Scotland, writing for the Court of Appeal, said Superior Court Judge Charles Wachob should have given the requested New York Times instruction because the postcard was a “labor dispute communication”—making Sutter Health, as a party to the dispute, equivalent to a public figure under controlling federal law.

Federal cases defining “labor dispute,” the presiding justice wrote, make clear that “secondary targets” such as Sutter Health must meet the same standard as primary targets in order to recover damages for defamation. While Sutter Health may have had a meritorious unfair labor practice claim against the union, the presiding justice pointed out in a footnote, it chose to eschew that remedy in favor of seeking tort damages in state court.

The instructional error, the presiding justice continued, was prejudicial.
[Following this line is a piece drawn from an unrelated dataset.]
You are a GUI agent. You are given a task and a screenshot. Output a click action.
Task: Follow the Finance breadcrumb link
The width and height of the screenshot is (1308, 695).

“Whether UNITE HERE can be considered to have purposely avoided the truth and fabricated the publication, or whether it merely made a good faith reasonable inference based on the investigation it made and the scientific evidence available to it, is a question of fact for [a] jury; and we cannot say, as a matter of law, that UNITE HERE fabricated the publication,” he explained.

In unpublished portions of his opinion, Scotland concluded that Sutter Health will have the burden of proving falsity on remand, and that the jury’s finding that the union intentionally interfered with the business relationship between Sutter Health and Angelica falls with the defamation verdict but may be relitigated on remand. He rejected the union’s claim that a plaintiff’s expert lacked foundation for testifying that the plaintiff suffered tens of millions of dollars in damages as a result of the campaign.

The case is Sutter Health v. UNITE HERE, 10 S.O.S. 4166.